Reproduce the records from their start through the line containing "Looking at the screenshot, I should [66, 61].", inclusive, without the pictures.
============================================================
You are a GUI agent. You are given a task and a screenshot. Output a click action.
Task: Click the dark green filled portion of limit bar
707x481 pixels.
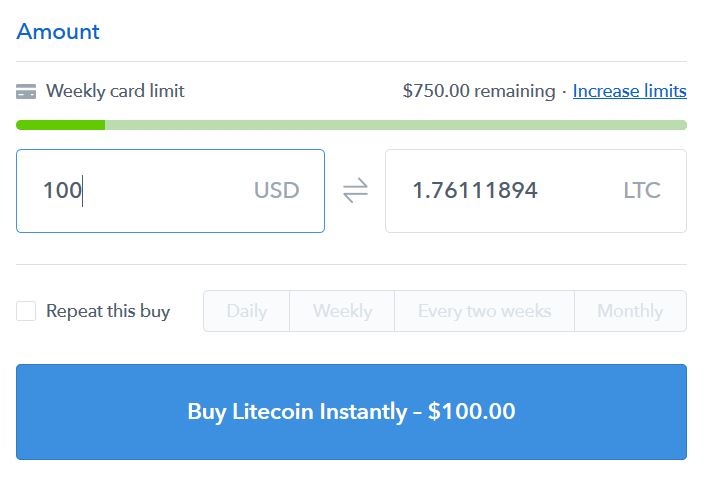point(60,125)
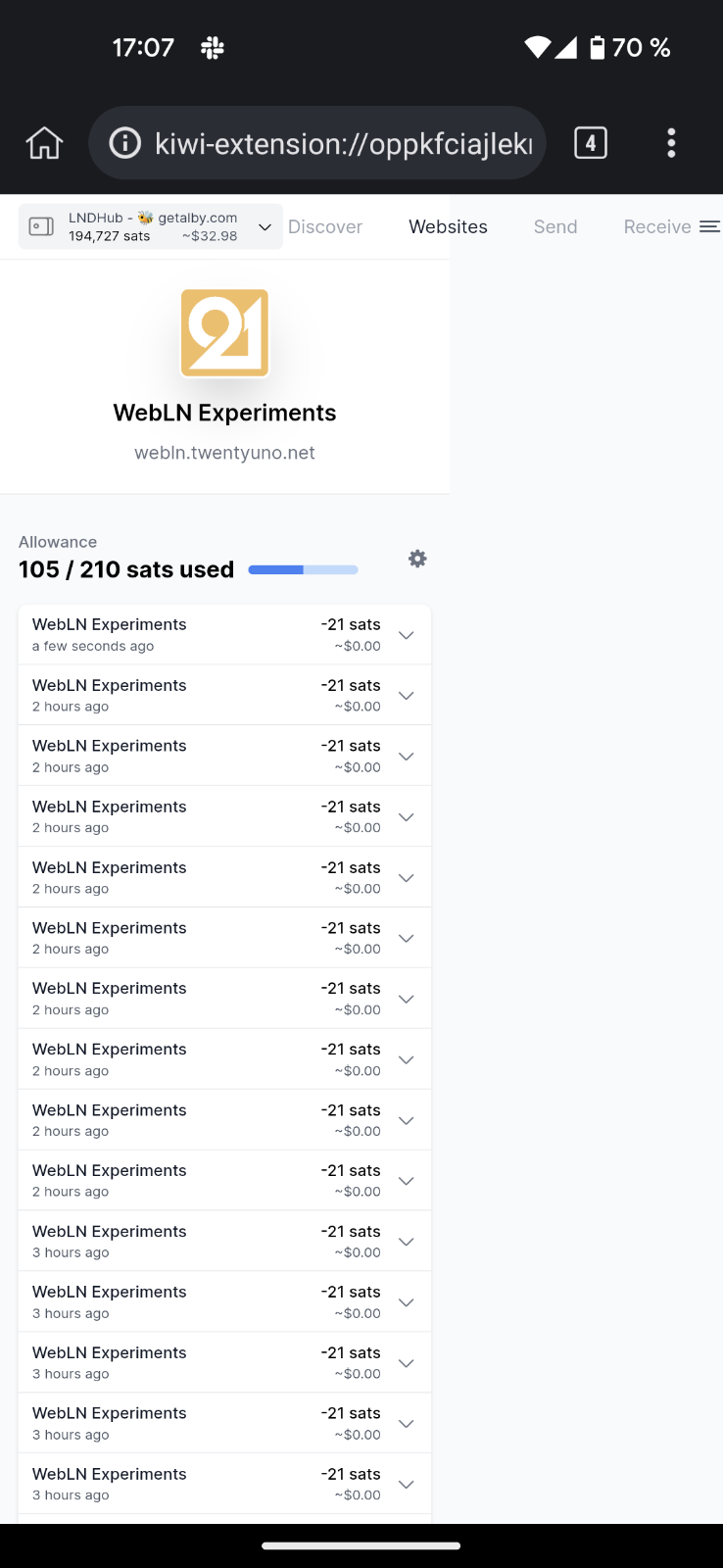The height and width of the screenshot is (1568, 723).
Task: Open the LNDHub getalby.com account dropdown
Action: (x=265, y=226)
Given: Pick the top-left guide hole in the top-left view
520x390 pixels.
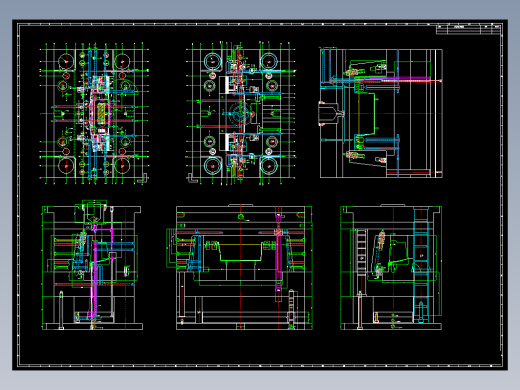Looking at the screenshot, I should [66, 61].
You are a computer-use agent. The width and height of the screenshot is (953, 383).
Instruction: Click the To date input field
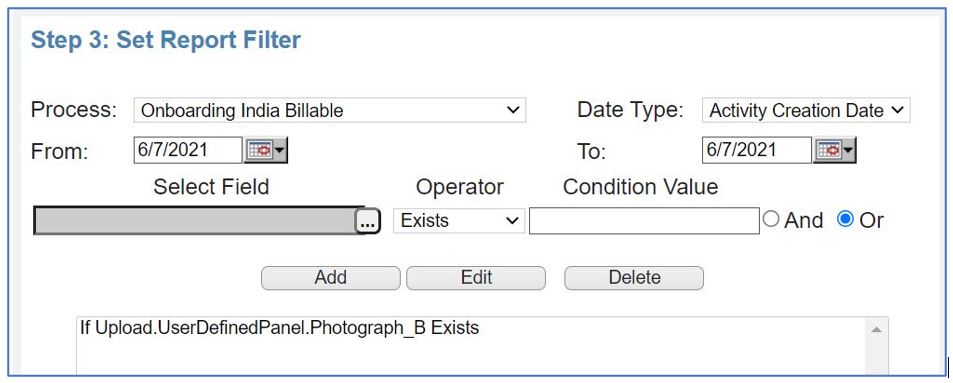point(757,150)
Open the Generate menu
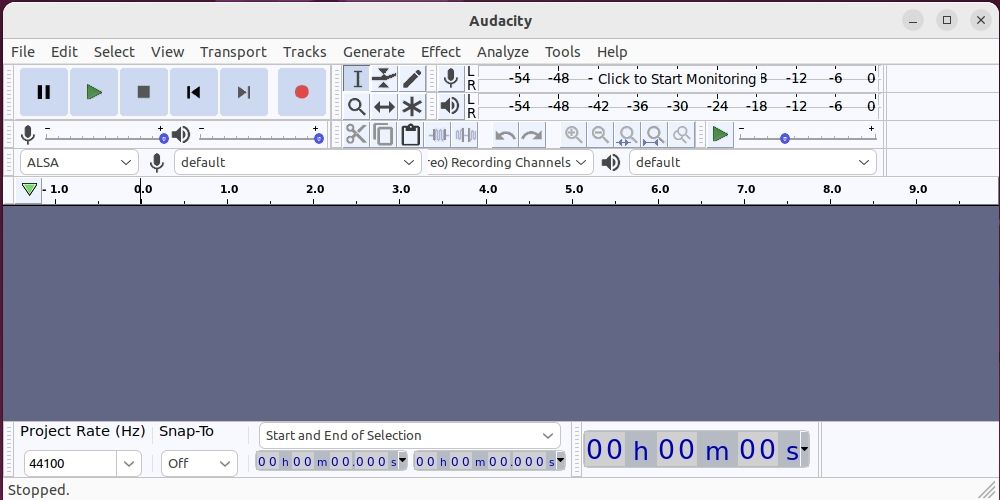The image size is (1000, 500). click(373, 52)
============================================================
▶ _RESULT OF THE EXERCISE_
You are a GUI agent. You are given a task and a screenshot. Output a click action.
Task: Click the dark green filled portion of limit bar
707x481 pixels.
point(60,125)
The height and width of the screenshot is (1568, 723).
Task: Open the LNDHub getalby.com account dropdown
Action: (x=265, y=226)
Given: Pick the top-left guide hole in the top-left view
520x390 pixels.
Looking at the screenshot, I should [66, 61].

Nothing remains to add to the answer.